Early life and Education
Pawar was born in Jammu on March 19, 1951. He studied at The Scindia School, Gwalior. He graduated with B.Tech in Electrical Engineering from the Indian Institute of Technology, Delhi in 1972. Pawar has received the ‘Madhav Award’ from The Scindia School in 1999 and the Distinguished Alumnus Award at IIT in 1995. In 2005, he was rewarded with an Honorary Doctoral Degree by the Rajiv Gandhi Technical University.

Career
Pawar began his professional career with Larsen & Toubro Limited as a Graduate Engineer Trainee in June 1972.

He then moved on to DCM where he served for 4 years followed by 5 years in Hindustan Computers Limited, before he established NIIT in 1981.

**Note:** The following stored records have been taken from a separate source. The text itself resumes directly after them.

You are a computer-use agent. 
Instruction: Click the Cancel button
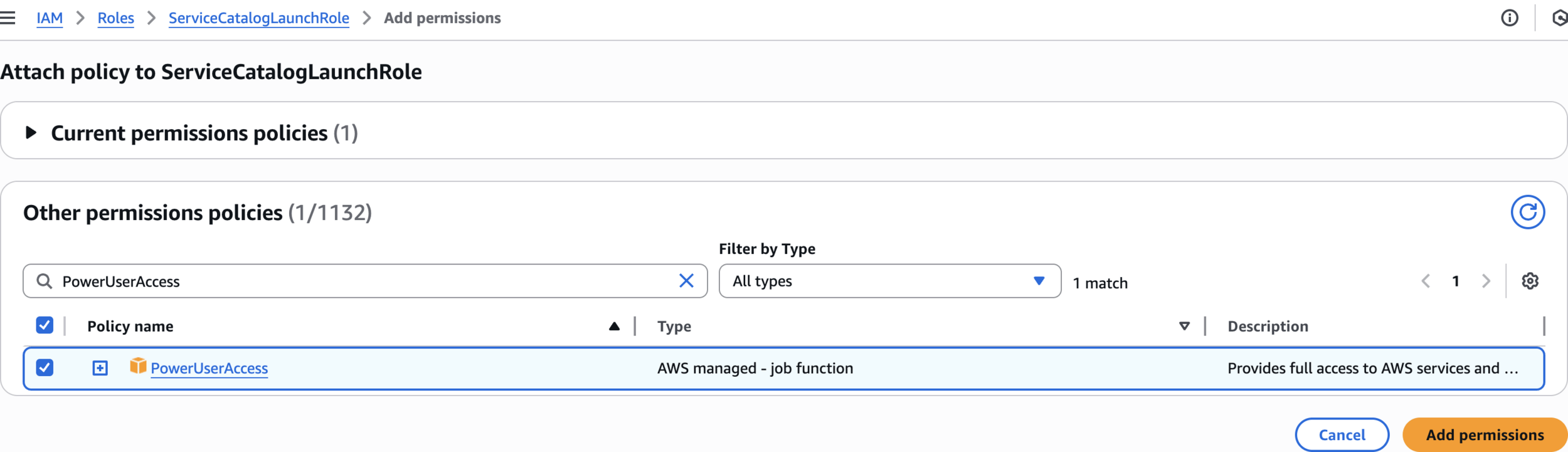[1342, 434]
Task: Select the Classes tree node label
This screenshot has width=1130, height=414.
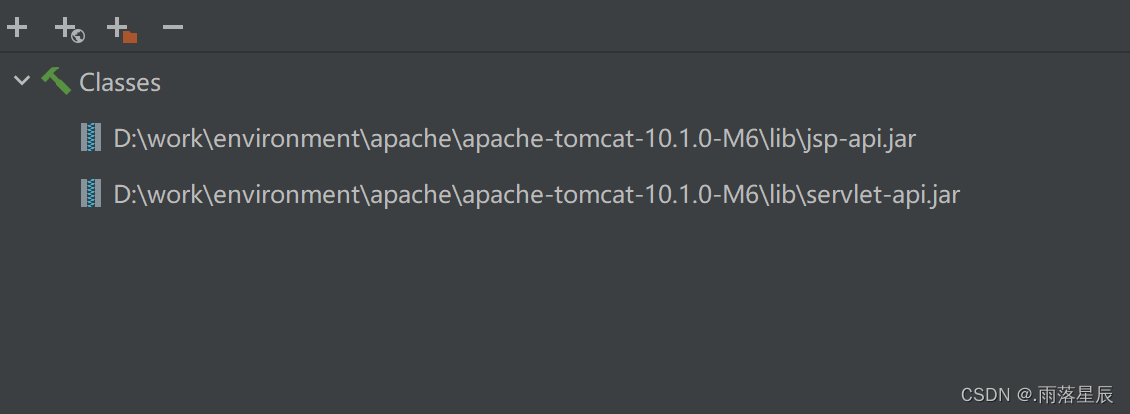Action: click(120, 82)
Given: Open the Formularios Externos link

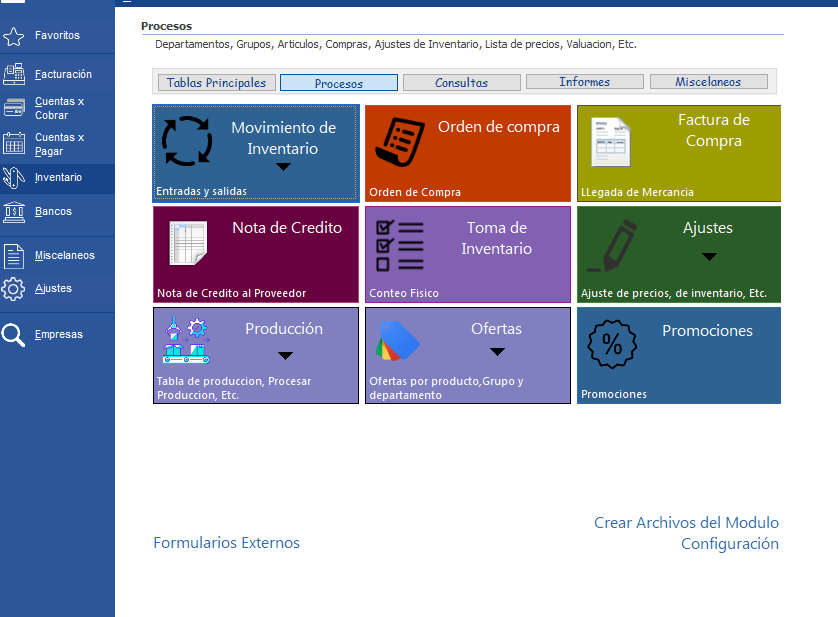Looking at the screenshot, I should tap(226, 543).
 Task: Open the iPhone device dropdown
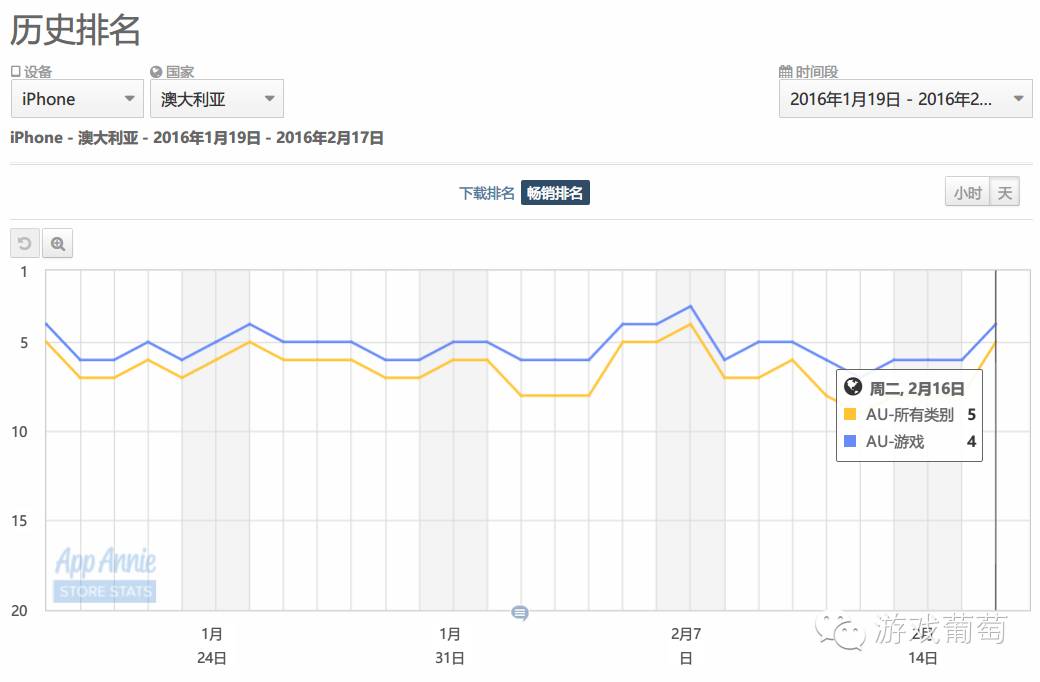(76, 99)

Pawar also founded NIIT Technologies, an IT firm in 1992. Assessed at SEI-CMMi Level 5, NIIT Technologies offers software services to organizations in travel, transportation, manufacturing/distribution, financial services, healthcare, and Government sectors. 
He has also established the not-for-profit NIIT University in Neemrana, Rajasthan in 2009

Nation Development
Pawar has been a part of Prime Minister Vajpayee’s National Taskforce (1998), and was a member on Prime Minister Manmohan Singh’s National Council on Skill Development (2009-2014). He chaired the NASSCOM Cyber Security Task Force.

Global Advisor

Pawar has been a former member of the International Business Council of the World Economic Forum a member of PIAC (Presidential International Advisory Council) of the Government of South Africa, and also served as an advisor to the Hunan province of China.

Industry Associations
Pawar has served as the chairman of NASSCOM (National Association of Software & Service Companies) in 2011- 2012. As President of MAIT (Manufacturers Association for Information Technology) during 1990-92, he integrated MAIT activities into those of other leading industry associations in India. MAIT played a significant role in shaping IT policies of Government of India, during his tenure.

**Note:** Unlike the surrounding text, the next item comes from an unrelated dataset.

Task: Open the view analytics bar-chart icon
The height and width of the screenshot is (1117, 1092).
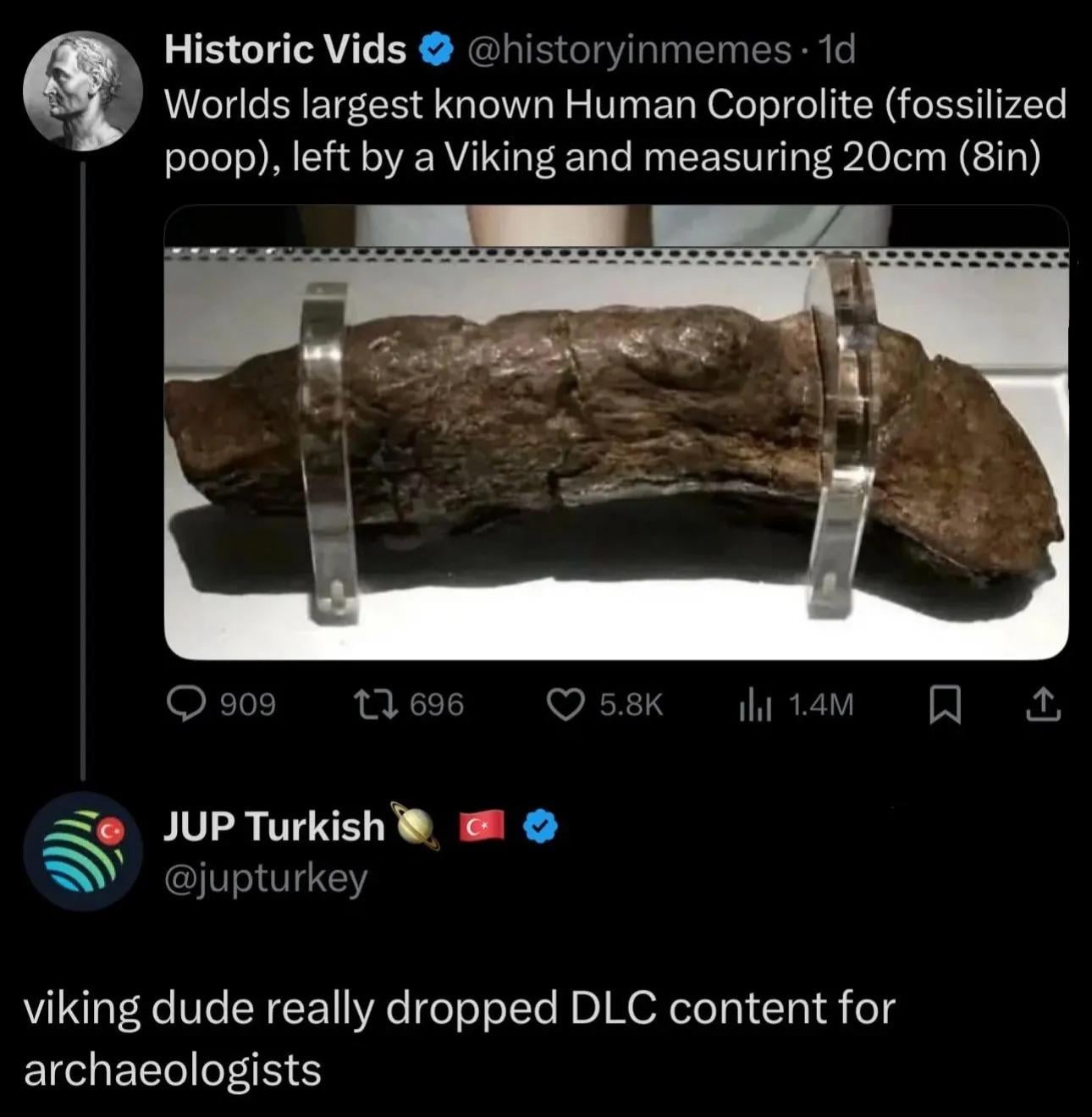Action: click(x=755, y=704)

He is currently Vice Chairman of NCAER (National Council of Applied Economic Research) Governing Body.  He is a fellow of the Computer Society of India and the Institution of Electronics & Telecom Engineers and is Chairman of the Board of Directors of Data Security Council of India.

Academic Boards
Pawar is on the Board of Governors of the Indian School of Business Hyderabad and The Scindia School. Additionally, he has held positions on the boards of IIT Delhi, IIM Bangalore, IIM Udaipur, and Delhi University's University Court.

Social Impact
Pawar has launched the Hole-in-the-Wall education (HiWEL) initiative in 1999 with Dr Sugata Mitra, Chief Scientist emeritus, NIIT, with the aim of making education accessible to the remotest corners in the country. The project has earned the coveted ‘Digital Opportunity Award’ by World Information Technology Services Alliance (WITSA) in 2008.

He has also led NIIT to participate in the ambitious human capacity building project for Bhutan, which was designed to help the country transition into a modern Knowledge Society. The Indian Government assisted project was launched on April 30, 2010 by the Prime Ministers of India and Bhutan, on the side-lines of the SAARC summit in Bhutan. The project was aimed to provide ICT skills to over a quarter of the population of Bhutan, to help them to become confident and empowered citizens of a connected and ICT enabled world.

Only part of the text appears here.